## REQUIRED TASK
Count how many lines in the data below contain the string "coordinates", with case counting, and reply with only that number.
━━ DATA ━━
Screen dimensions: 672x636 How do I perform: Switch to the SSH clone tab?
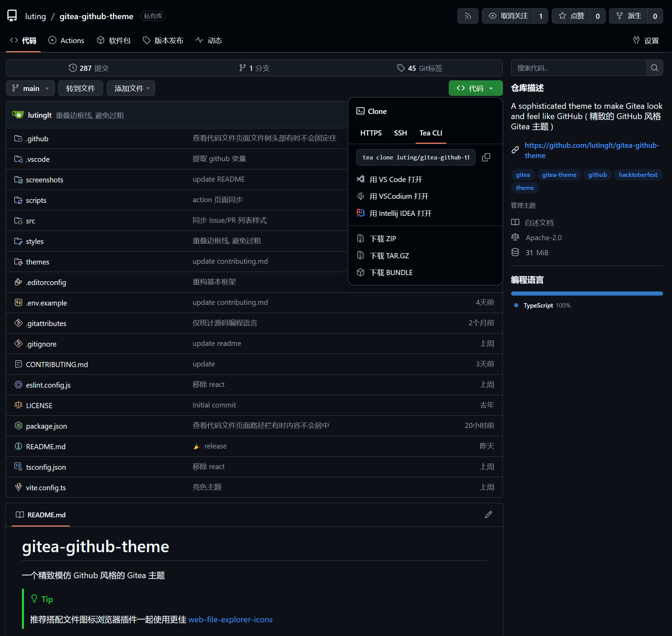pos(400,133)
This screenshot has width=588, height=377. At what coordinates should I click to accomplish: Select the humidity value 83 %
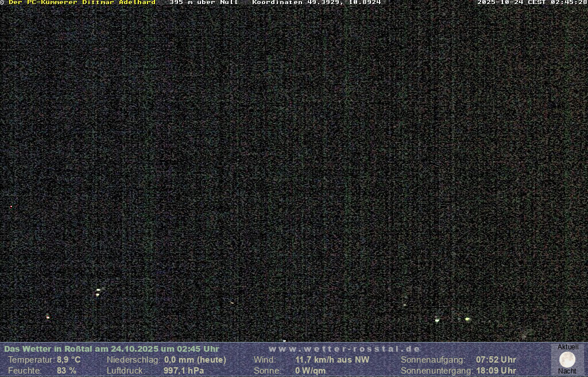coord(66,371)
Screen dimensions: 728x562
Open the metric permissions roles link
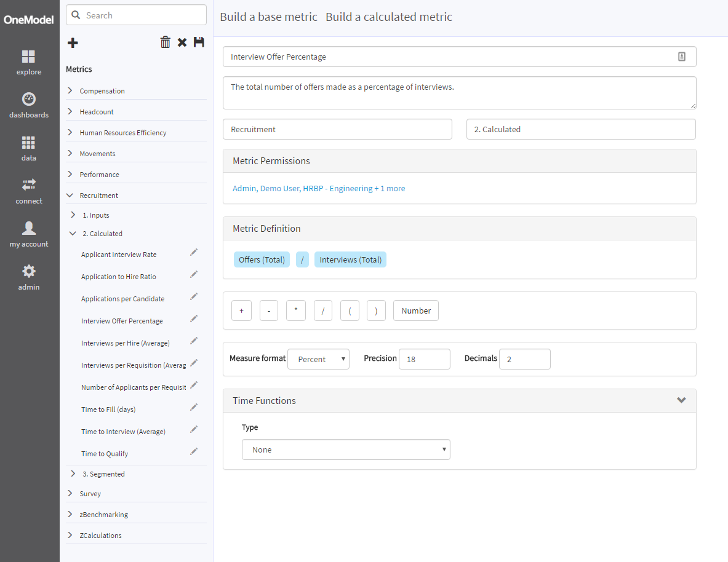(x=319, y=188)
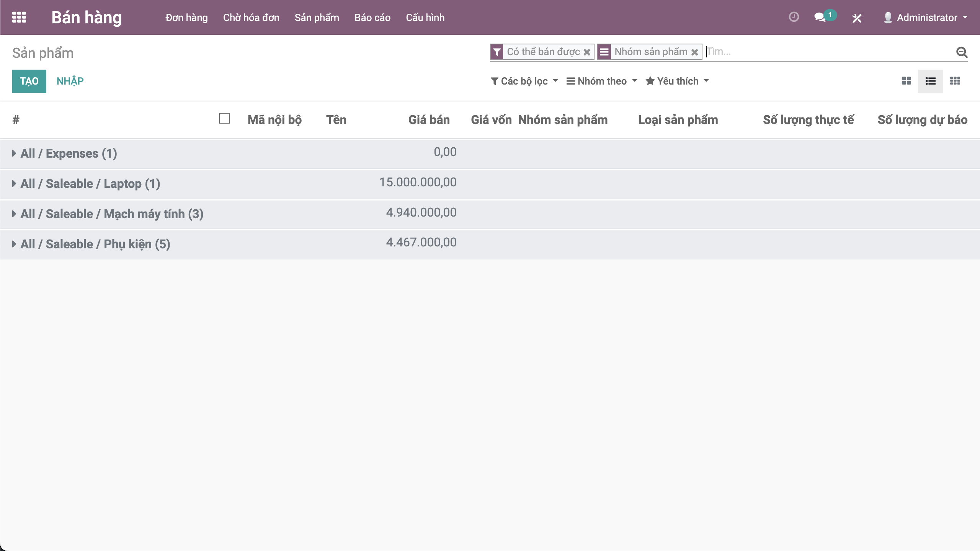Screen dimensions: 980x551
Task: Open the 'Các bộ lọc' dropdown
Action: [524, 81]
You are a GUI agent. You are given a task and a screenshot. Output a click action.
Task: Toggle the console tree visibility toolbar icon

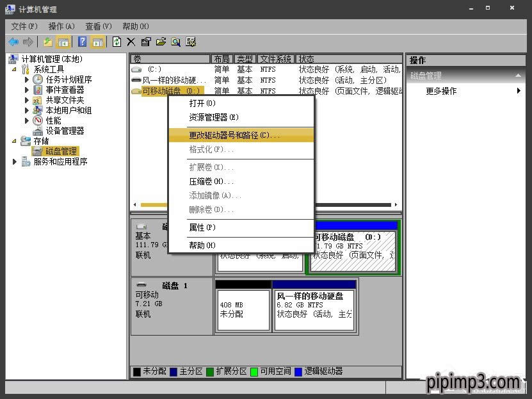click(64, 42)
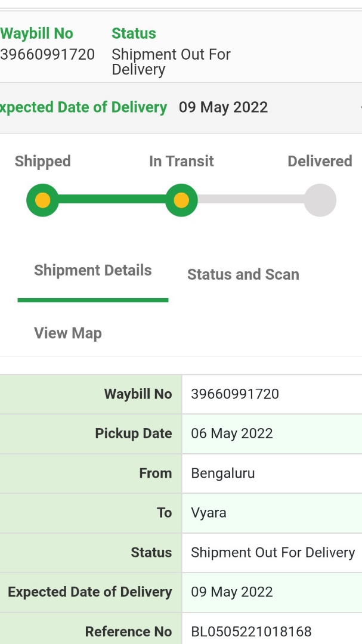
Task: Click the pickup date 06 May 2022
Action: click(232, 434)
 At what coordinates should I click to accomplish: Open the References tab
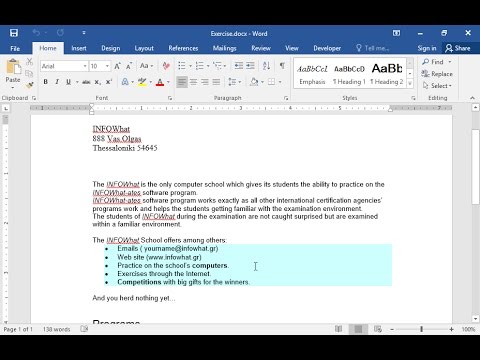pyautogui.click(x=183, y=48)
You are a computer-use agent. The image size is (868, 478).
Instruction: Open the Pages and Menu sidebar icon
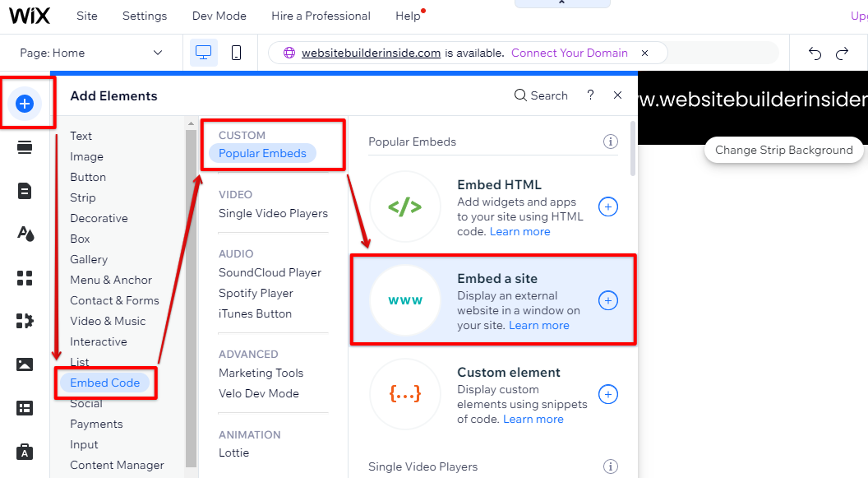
━━━
## EXERCISE ANSWER
2